Up to and including the line with "Архив Машин (684, 1303)", restate the records below word for word, beginning with their first line.

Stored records
= Beginning of Section =

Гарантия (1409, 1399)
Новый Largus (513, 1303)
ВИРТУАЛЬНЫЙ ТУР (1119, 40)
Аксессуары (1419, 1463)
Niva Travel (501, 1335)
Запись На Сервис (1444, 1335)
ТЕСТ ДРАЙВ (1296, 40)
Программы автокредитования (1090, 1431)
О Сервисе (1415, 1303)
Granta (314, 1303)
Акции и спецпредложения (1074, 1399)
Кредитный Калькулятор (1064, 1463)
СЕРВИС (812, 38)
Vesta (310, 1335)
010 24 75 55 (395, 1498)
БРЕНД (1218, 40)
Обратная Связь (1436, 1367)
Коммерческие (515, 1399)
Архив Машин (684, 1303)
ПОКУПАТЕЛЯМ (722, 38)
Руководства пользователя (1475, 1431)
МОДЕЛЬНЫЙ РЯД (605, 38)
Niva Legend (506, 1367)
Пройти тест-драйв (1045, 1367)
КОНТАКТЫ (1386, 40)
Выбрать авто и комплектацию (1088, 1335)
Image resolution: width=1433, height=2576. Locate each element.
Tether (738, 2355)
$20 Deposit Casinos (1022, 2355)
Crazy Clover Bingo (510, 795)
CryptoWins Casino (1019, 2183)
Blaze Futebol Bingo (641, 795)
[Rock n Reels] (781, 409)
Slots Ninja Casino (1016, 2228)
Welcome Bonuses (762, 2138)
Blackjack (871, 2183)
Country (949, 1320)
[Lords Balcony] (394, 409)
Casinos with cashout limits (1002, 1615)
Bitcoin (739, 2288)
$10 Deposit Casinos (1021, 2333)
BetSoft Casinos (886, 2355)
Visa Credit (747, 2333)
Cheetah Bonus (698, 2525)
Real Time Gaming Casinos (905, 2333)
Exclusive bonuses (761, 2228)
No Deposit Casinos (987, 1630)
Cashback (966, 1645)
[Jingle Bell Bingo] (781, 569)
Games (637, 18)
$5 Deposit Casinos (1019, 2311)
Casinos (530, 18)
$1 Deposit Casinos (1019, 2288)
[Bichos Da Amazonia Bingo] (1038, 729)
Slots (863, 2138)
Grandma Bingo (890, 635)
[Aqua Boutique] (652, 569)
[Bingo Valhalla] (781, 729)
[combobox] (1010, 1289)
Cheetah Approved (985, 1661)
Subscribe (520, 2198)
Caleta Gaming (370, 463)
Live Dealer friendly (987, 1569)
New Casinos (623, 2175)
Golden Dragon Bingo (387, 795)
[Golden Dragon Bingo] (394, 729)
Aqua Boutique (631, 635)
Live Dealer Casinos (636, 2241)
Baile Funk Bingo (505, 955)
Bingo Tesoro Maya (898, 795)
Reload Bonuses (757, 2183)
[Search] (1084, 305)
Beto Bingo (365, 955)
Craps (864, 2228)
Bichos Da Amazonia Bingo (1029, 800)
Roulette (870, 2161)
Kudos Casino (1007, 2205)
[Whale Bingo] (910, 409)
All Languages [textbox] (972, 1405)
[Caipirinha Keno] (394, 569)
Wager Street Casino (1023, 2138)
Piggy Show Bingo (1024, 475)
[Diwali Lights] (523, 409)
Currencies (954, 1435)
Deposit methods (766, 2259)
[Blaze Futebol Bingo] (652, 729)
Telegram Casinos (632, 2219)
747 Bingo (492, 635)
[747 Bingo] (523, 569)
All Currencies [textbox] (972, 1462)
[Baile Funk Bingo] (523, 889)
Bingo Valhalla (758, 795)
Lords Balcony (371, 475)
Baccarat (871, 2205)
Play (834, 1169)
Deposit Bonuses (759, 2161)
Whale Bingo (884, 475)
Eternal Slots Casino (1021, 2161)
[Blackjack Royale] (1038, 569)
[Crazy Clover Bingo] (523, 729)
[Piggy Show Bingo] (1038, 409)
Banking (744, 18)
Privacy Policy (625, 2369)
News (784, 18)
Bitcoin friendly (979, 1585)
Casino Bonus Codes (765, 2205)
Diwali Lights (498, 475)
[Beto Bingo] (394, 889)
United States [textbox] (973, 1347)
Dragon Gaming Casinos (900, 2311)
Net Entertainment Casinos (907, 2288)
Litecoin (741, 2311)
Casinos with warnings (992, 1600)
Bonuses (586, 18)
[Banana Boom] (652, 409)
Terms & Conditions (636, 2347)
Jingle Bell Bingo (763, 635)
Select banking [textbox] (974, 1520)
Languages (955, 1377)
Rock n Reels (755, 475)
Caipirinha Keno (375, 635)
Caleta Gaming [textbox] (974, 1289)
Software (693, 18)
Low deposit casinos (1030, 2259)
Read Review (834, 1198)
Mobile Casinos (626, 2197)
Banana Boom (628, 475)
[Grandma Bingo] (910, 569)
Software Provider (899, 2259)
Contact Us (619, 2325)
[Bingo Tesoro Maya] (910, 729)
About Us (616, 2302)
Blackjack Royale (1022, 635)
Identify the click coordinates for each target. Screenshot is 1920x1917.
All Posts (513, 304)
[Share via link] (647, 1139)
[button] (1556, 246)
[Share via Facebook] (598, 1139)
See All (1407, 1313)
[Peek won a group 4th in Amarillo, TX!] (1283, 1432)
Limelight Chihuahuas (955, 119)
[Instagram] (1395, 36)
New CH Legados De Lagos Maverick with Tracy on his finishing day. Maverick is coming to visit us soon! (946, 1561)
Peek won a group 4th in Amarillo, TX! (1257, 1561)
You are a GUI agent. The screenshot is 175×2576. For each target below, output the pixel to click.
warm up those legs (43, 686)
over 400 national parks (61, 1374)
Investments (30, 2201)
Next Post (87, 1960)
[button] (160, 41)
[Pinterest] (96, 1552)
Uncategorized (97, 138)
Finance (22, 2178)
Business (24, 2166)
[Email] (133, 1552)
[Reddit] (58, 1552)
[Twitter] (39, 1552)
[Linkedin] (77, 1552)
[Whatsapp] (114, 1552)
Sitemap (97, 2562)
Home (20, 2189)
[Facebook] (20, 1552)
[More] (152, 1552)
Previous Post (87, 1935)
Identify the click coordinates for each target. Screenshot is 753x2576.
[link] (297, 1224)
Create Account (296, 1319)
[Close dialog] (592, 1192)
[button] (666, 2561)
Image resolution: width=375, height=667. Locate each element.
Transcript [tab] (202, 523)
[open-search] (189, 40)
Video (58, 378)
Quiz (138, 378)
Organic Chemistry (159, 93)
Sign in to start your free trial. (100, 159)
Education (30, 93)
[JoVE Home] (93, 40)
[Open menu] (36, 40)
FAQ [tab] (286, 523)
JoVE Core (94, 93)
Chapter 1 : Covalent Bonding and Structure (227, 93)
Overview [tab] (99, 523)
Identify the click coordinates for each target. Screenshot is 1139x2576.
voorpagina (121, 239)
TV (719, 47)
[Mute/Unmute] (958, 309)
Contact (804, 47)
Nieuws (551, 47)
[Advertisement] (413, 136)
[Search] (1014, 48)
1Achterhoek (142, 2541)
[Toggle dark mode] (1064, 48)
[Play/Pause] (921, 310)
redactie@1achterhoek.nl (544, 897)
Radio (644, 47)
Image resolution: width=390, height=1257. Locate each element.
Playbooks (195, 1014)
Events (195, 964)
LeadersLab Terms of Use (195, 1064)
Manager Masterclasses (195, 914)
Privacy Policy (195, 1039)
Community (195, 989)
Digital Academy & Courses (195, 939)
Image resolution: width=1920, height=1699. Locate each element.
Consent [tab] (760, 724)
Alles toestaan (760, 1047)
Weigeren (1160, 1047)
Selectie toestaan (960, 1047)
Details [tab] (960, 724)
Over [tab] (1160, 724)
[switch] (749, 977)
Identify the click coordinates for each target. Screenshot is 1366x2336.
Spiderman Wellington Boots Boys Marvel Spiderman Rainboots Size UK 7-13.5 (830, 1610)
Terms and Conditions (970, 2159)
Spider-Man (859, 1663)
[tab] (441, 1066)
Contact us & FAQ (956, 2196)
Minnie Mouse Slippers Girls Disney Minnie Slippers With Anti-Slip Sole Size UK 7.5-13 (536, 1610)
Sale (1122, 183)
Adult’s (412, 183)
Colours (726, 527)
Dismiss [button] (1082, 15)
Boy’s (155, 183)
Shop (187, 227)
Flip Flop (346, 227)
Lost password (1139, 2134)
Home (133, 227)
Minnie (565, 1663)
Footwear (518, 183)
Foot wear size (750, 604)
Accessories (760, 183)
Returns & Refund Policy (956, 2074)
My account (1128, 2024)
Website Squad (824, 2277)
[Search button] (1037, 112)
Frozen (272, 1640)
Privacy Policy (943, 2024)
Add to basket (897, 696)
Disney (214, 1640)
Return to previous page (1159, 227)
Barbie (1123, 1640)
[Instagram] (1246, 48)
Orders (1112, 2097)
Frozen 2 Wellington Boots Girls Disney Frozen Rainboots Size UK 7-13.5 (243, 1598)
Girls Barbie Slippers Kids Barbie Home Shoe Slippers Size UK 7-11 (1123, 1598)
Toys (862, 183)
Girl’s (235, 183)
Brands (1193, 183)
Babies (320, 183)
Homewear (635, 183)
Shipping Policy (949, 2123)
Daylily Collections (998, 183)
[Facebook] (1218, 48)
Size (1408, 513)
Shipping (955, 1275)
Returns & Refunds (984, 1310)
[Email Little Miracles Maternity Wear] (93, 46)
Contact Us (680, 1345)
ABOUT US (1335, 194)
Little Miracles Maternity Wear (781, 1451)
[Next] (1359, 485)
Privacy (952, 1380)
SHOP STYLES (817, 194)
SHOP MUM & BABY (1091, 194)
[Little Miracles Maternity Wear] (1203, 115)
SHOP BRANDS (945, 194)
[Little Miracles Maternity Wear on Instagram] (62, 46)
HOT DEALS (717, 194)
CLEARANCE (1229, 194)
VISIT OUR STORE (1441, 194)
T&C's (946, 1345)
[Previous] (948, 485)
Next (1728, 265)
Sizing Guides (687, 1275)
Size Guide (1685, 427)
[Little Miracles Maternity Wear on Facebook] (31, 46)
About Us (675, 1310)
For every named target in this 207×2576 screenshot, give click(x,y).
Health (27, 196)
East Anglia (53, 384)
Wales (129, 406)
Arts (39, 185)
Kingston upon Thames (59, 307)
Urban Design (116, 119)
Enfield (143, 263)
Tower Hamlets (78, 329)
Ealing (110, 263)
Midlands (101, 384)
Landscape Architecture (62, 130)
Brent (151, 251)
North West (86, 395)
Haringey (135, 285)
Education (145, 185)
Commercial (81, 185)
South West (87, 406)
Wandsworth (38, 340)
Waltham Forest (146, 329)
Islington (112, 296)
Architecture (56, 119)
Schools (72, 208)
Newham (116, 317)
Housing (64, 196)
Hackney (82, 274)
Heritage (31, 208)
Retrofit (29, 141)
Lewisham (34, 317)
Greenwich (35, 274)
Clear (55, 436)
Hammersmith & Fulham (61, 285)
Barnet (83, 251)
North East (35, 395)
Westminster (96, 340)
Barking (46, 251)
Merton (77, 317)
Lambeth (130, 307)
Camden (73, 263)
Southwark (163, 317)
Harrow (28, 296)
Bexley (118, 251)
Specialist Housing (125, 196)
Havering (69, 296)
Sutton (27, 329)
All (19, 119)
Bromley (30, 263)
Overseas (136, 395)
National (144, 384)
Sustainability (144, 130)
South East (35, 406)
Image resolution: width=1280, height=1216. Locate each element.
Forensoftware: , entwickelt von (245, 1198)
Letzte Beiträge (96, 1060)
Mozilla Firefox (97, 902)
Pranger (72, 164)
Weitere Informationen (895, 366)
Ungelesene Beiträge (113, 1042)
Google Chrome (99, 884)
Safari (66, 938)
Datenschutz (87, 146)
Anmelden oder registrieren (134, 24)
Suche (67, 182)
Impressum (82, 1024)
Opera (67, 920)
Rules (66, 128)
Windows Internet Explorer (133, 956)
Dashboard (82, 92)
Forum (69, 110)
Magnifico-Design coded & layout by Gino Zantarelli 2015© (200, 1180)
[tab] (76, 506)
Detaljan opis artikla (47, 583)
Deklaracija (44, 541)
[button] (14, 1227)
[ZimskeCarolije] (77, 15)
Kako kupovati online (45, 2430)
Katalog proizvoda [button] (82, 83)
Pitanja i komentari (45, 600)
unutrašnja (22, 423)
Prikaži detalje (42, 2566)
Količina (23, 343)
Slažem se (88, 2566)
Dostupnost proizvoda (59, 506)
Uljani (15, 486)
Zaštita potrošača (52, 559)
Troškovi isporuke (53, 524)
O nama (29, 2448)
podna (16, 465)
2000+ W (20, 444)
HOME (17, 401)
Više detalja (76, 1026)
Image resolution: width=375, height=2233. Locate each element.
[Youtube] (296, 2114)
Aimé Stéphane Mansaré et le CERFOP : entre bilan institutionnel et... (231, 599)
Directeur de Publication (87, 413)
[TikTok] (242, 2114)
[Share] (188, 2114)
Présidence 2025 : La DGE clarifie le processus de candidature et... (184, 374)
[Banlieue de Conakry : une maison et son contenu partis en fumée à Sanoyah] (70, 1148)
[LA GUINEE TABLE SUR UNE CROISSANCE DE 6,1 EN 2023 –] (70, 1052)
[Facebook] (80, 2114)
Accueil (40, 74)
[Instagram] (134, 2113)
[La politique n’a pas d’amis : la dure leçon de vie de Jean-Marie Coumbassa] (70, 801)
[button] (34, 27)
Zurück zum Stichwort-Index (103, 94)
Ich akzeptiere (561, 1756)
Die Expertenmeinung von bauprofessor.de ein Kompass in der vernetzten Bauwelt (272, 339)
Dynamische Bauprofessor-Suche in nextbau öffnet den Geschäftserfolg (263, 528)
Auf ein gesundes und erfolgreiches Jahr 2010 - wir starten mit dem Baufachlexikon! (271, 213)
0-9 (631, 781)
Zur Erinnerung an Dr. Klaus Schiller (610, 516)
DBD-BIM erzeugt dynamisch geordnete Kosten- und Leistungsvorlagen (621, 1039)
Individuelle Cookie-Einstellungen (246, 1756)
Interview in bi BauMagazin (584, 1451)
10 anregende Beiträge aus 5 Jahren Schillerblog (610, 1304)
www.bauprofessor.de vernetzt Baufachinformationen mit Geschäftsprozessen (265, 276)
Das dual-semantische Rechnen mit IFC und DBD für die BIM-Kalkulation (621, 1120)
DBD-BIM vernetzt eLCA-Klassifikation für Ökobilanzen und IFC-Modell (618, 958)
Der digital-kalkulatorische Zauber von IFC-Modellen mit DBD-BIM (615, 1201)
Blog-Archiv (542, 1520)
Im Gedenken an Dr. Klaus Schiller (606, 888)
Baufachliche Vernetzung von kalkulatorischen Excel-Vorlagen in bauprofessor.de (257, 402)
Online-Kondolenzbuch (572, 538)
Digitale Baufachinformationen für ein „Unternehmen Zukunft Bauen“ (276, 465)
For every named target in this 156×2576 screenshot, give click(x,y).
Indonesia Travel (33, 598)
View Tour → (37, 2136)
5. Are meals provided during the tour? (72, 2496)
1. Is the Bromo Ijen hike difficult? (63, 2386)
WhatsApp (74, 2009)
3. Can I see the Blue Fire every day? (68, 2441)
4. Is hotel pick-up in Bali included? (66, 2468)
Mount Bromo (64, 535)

= End of Section =

▸ Expected output:
Гарантия (1409, 1399)
Новый Largus (513, 1303)
ВИРТУАЛЬНЫЙ ТУР (1119, 40)
Аксессуары (1419, 1463)
Niva Travel (501, 1335)
Запись На Сервис (1444, 1335)
ТЕСТ ДРАЙВ (1296, 40)
Программы автокредитования (1090, 1431)
О Сервисе (1415, 1303)
Granta (314, 1303)
Акции и спецпредложения (1074, 1399)
Кредитный Калькулятор (1064, 1463)
СЕРВИС (812, 38)
Vesta (310, 1335)
010 24 75 55 (395, 1498)
БРЕНД (1218, 40)
Обратная Связь (1436, 1367)
Коммерческие (515, 1399)
Архив Машин (684, 1303)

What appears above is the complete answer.